» Data to process:
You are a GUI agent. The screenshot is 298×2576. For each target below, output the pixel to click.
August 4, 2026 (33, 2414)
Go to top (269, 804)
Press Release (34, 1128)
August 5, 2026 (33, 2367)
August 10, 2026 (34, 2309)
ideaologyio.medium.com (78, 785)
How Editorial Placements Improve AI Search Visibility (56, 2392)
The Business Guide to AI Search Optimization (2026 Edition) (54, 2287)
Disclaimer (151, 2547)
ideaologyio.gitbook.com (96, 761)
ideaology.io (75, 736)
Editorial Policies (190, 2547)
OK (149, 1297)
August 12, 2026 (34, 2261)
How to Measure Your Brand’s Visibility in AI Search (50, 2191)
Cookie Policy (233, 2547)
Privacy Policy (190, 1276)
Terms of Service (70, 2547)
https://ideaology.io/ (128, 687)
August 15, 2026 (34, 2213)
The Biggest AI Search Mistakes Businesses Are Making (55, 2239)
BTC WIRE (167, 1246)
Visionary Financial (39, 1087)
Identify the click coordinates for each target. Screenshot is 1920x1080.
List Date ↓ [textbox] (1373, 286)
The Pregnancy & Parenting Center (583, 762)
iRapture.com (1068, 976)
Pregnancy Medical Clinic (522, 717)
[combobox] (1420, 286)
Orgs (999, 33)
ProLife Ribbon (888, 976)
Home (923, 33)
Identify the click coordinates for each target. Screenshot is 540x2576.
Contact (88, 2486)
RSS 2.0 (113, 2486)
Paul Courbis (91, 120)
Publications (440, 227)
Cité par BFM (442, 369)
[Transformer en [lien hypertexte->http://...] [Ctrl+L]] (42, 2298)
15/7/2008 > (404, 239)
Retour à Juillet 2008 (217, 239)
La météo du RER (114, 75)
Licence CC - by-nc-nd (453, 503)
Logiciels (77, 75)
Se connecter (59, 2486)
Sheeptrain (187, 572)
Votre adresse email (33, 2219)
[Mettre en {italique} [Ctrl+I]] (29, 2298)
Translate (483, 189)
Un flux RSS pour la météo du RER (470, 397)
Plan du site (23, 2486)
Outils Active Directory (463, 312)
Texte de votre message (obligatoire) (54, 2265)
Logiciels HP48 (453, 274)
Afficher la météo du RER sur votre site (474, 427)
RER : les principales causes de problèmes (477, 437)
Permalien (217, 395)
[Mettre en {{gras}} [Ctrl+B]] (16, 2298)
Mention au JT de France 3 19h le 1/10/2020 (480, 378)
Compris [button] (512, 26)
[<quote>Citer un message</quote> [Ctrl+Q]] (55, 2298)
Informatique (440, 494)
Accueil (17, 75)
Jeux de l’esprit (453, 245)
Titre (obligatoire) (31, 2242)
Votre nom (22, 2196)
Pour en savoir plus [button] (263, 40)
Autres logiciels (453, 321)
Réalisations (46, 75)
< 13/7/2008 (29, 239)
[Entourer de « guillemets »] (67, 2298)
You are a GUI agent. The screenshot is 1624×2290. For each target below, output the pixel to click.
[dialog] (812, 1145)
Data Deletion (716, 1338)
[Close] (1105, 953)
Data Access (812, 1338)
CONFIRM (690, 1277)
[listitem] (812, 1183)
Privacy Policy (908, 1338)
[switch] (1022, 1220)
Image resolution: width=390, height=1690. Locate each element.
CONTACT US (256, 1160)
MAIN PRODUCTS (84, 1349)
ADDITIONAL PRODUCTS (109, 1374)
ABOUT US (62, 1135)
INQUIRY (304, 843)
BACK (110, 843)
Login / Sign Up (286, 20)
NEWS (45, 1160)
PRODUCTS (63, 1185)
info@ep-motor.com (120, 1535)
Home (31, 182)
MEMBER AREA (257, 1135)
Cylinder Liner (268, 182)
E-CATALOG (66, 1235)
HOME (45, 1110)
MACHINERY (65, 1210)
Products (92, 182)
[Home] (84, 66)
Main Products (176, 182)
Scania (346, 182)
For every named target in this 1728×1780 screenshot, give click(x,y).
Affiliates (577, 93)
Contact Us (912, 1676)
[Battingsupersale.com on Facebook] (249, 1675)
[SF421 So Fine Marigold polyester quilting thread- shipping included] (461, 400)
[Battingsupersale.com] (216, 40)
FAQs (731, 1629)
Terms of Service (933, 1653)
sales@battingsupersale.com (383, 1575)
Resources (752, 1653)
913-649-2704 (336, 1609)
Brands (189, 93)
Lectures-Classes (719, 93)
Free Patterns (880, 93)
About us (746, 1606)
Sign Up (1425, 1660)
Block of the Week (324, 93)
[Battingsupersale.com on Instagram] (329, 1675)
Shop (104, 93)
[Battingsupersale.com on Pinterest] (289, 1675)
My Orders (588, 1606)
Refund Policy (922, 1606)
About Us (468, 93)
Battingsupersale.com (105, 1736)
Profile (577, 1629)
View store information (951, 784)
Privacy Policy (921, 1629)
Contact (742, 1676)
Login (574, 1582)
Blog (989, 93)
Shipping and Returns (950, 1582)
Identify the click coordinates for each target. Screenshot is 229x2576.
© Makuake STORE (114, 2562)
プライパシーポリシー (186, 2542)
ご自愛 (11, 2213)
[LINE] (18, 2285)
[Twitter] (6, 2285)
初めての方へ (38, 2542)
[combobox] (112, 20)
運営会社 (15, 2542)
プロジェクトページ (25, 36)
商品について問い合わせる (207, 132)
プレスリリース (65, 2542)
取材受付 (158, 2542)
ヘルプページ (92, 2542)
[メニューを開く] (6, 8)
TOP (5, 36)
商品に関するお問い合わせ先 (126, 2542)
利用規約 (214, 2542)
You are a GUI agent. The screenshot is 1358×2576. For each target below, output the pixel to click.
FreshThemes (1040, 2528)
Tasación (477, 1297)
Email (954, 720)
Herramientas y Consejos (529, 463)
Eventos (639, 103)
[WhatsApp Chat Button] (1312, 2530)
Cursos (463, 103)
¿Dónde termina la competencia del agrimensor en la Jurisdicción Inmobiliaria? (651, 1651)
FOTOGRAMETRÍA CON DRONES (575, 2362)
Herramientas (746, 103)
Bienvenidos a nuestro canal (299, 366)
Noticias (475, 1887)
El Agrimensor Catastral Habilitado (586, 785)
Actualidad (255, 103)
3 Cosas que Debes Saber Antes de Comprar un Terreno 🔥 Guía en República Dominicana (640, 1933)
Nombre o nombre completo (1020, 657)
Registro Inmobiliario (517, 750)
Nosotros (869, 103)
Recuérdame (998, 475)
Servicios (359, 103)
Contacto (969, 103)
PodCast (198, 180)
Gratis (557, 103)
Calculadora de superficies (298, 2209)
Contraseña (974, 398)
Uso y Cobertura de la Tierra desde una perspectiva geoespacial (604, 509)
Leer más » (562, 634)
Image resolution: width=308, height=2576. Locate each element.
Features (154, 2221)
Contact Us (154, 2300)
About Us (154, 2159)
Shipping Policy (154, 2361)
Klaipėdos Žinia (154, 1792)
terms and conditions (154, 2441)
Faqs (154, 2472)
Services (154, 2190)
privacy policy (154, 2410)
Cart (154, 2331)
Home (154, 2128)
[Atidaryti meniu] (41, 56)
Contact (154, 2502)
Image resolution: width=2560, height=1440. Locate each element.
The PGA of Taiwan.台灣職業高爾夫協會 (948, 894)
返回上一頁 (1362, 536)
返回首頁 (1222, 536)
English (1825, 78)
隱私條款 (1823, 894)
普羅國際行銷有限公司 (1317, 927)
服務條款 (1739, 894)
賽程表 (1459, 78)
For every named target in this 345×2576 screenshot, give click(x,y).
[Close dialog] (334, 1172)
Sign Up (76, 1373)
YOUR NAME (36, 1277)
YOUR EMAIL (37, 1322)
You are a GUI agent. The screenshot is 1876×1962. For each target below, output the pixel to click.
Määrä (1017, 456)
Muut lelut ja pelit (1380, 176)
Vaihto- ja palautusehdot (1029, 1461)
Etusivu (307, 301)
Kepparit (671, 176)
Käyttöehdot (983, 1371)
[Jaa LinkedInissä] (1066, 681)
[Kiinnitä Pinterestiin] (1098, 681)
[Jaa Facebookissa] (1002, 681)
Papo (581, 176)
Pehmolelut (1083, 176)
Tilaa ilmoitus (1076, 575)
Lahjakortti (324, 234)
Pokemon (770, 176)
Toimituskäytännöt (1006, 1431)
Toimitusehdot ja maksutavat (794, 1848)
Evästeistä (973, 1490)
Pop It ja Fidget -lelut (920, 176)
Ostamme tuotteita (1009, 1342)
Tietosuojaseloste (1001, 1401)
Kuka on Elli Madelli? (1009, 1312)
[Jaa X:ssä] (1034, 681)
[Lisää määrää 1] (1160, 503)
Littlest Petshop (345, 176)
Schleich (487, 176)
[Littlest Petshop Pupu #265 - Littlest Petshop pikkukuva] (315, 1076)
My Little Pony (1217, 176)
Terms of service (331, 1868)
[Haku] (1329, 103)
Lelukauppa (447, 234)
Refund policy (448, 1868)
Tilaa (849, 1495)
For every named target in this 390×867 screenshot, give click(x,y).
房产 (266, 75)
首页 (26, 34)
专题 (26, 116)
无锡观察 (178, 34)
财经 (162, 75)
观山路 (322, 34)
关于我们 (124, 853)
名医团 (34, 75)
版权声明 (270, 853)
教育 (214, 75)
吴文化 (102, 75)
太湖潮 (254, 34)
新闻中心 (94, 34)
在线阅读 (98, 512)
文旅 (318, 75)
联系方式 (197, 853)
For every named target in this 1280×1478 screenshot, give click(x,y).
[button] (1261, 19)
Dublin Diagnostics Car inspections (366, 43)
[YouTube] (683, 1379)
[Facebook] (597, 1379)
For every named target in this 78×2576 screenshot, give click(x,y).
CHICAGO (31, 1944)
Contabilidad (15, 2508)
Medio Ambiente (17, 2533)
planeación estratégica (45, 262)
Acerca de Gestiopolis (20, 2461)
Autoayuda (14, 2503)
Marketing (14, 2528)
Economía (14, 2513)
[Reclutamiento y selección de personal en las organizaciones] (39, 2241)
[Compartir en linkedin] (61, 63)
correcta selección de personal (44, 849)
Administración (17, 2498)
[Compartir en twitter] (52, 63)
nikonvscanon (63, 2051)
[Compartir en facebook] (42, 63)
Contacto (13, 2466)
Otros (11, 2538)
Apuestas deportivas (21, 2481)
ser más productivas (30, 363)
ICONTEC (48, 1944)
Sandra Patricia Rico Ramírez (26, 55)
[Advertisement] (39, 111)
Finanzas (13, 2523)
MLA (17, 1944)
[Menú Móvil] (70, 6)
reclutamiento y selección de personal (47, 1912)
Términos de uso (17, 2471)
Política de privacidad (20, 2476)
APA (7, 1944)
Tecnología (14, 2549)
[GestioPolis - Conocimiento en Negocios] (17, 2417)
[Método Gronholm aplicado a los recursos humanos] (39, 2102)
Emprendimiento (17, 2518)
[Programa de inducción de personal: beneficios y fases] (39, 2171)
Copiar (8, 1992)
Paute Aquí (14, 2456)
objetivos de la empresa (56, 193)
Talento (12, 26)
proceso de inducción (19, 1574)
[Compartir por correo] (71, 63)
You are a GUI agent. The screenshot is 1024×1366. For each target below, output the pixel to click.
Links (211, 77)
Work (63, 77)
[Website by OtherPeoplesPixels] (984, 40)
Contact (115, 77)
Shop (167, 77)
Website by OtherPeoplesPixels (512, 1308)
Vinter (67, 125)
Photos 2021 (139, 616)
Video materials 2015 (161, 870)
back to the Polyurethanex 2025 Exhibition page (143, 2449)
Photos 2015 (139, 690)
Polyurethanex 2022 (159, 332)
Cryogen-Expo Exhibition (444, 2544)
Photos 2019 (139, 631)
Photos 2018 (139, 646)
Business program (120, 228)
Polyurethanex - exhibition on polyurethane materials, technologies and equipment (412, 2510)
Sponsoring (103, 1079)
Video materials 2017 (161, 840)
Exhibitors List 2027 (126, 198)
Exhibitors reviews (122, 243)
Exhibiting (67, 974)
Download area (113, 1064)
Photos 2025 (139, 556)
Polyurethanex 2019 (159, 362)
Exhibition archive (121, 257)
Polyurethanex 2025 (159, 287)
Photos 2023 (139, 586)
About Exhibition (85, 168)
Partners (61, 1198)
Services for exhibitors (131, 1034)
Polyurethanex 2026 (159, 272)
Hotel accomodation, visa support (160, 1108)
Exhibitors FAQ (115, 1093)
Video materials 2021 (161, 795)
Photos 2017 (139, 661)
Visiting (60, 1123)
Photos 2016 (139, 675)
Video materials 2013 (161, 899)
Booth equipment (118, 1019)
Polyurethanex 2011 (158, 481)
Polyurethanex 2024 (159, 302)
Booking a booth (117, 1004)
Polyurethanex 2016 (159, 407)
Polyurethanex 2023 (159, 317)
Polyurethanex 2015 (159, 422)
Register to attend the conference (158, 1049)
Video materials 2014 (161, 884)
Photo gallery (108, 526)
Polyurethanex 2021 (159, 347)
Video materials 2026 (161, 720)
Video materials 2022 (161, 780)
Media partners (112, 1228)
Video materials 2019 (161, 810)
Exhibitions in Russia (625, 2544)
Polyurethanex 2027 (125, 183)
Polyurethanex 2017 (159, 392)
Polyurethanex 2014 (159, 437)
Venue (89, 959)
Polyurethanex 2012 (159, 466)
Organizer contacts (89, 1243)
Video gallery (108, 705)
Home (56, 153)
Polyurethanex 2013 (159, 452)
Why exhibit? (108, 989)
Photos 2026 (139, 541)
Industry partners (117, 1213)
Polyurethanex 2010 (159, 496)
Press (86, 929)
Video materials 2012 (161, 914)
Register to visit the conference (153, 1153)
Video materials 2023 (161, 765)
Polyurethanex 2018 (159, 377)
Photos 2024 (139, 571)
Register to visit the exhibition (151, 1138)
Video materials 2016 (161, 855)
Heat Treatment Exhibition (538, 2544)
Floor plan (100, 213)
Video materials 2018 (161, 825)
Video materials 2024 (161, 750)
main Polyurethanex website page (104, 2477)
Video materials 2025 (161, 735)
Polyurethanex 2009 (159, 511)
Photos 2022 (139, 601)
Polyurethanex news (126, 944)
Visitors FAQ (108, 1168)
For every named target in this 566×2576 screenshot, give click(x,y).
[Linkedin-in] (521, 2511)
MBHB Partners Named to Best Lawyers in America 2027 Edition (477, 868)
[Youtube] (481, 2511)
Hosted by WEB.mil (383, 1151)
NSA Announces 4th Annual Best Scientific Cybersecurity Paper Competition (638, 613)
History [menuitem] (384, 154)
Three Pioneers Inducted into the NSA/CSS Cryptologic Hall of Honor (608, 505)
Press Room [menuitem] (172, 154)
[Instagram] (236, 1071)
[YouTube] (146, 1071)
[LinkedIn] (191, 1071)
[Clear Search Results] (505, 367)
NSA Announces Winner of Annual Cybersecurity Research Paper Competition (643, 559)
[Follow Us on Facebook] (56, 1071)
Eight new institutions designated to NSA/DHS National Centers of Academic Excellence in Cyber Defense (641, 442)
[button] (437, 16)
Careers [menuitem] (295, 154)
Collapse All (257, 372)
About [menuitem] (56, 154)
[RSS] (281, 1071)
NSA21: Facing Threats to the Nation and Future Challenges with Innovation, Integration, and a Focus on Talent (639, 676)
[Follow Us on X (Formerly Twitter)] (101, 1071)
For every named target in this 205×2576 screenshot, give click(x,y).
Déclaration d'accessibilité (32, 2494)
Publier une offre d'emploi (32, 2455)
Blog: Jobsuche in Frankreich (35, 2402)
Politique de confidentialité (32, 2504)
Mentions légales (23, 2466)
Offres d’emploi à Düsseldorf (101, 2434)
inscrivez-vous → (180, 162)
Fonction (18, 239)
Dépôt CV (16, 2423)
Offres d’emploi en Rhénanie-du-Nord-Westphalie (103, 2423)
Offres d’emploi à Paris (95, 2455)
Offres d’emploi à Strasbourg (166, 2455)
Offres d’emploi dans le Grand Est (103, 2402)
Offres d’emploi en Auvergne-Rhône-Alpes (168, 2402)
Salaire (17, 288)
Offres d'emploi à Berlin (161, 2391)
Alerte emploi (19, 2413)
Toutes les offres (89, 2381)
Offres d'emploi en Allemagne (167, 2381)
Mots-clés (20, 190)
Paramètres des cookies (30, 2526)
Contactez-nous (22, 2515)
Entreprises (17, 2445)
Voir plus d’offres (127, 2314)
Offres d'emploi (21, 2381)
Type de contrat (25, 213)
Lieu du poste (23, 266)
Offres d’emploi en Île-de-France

» Work instructions: Beginning with the first line of the listing above, print each line exactly until you have printed the line that contains "How Editorial Placements".

» Task output:
You are a GUI agent. The screenshot is 298×2576. For each target below, output the pixel to click.
August 4, 2026 (33, 2414)
Go to top (269, 804)
Press Release (34, 1128)
August 5, 2026 (33, 2367)
August 10, 2026 (34, 2309)
ideaologyio.medium.com (78, 785)
How Editorial Placements Improve AI Search Visibility (56, 2392)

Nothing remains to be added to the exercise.